◆ TASK REQUIREMENTS ◆
The entries below are to be restated exactly, and their images are to be omitted.

** Opening PROVIDED DATA block **

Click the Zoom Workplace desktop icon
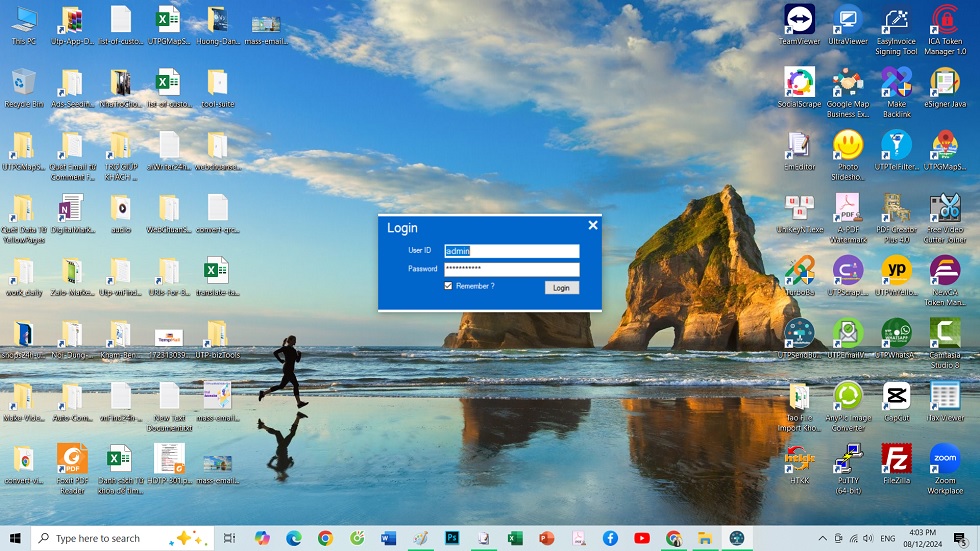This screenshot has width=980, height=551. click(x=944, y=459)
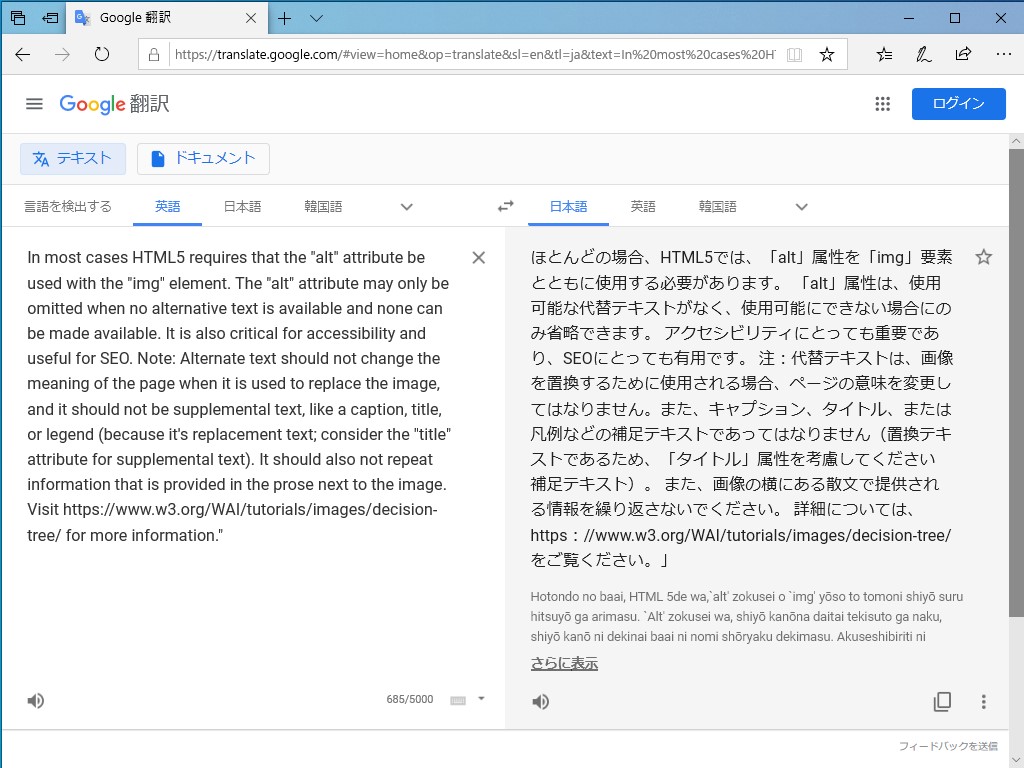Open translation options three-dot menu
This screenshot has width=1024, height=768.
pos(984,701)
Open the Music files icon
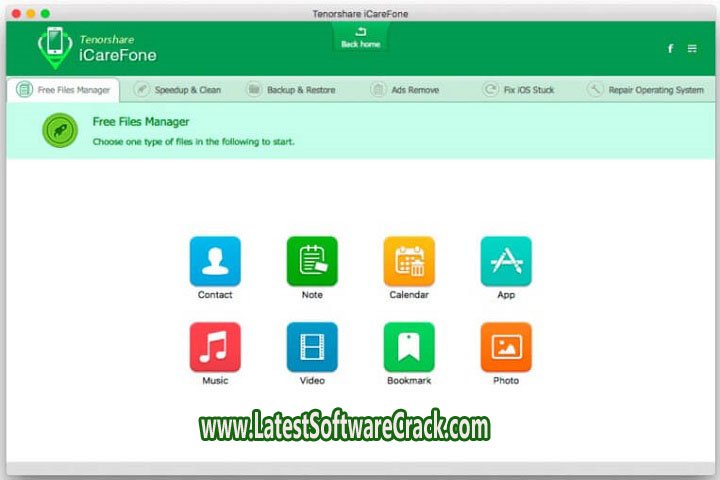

** Closing PROVIDED DATA block **

◆ ANSWER BELOW ◆
Click the Zoom Workplace desktop icon
This screenshot has width=980, height=551. click(x=944, y=459)
Open translation options three-dot menu
This screenshot has width=1024, height=768.
pos(984,701)
Open the Music files icon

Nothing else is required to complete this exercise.